PARTY PROFESSIONALS, left to right: are Cesar Gonzalez, Leslie Macias, Sonia Arriaza, Nicole McLaughlin and Dennis Corsino.

If it seems that we just covered the story of the Vine American party store’s 75th anniversary, you would be wrong. That was five long years ago. Now, as we move into the store’s 80th year, we can officially confirm that time waits for no one.

Vine American opened its doors in 1934, providing tents, tables, chairs and other festive rental equipment to the local studios and residential party-planners. Over the years, Vine American, still at its original location at 5969 Melrose Ave., slowly moved away from the rental business and focused more and more on the party supply aspect of the business.

“I think longevity is key,” says Leslie Macias, president and owner of Vine American, who has been with the company for 35 years. “People know us as the corner party store.”

With clients such as Nickelodeon and Paramount Studios nearby, as well as local families, the store is in high demand. The 10,000-square-foot shop carries more than 60,000 items, including dozens of balloon colors, piñatas, candy, birthday supplies, wedding décor and supplies for every holiday imaginable, including Halloween, Christmas, St. Patrick’s Day, the Super Bowl, Mardi Gras, Valentine’s Day and all kinds of parties. “We used to sell Rolling Stones plates, but now we sell One Direction plates,” laughs Macias. “It’s just crazy to see how the times change!”

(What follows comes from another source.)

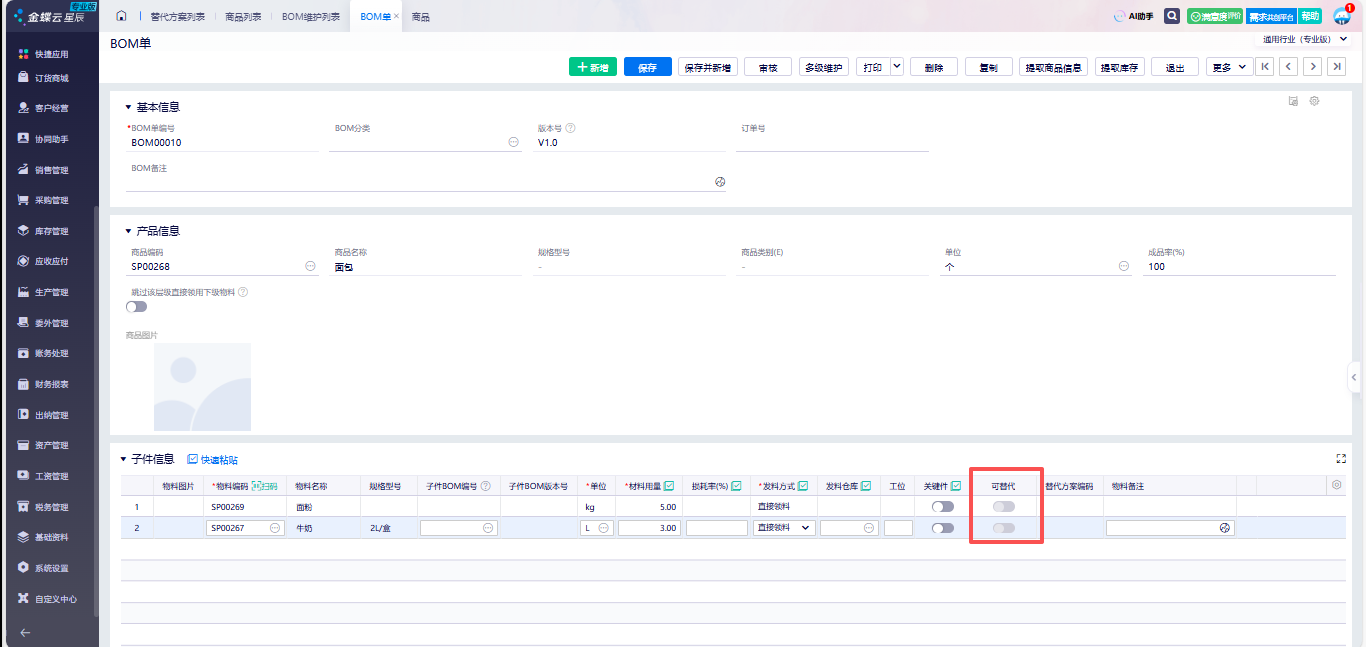Open the AI助手 assistant

[1133, 17]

She started working at the store for the original owners, the Irvings, when she was in high school. “I could walk from my house to work, and then go home for lunch, and then walk back. It was the perfect place for a kid to work.”

During the store’s 80-year history, the employees have witnessed many ups and downs with the economy that have forced other party stores out of business.

“I think that since we’ve been here so long, we’re able to sustain the rough times. The hard work and dedication of the employees is a big reason for that.”

In addition to Macias being with the company since her teens, several of her employees have been with the company for decades.  Sonia Arriaza has worked at the store for 20 years, while Dennis Corsino clocks in around 12 years. “I can’t remember,” he laughs.

One of the biggest changes Macias has noticed since the 75th anniversary five years ago is the legalization of gay marriage in California. “Weddings have increased greatly with the passage of gay marriage, which has helped a lot of businesses, including ours,” she says.

Vine American’s employees plan a modest, low-key celebration for the store this year.  The front window advertises the store’s 80 years, but other than that, it’s work as usual. “I like the constant change of seasons,” says Macias.  “It keeps you moving, always looking forward to the next holiday.”

Or the next anniversary. How about 100 years, Vine American? It will be here sooner than you think.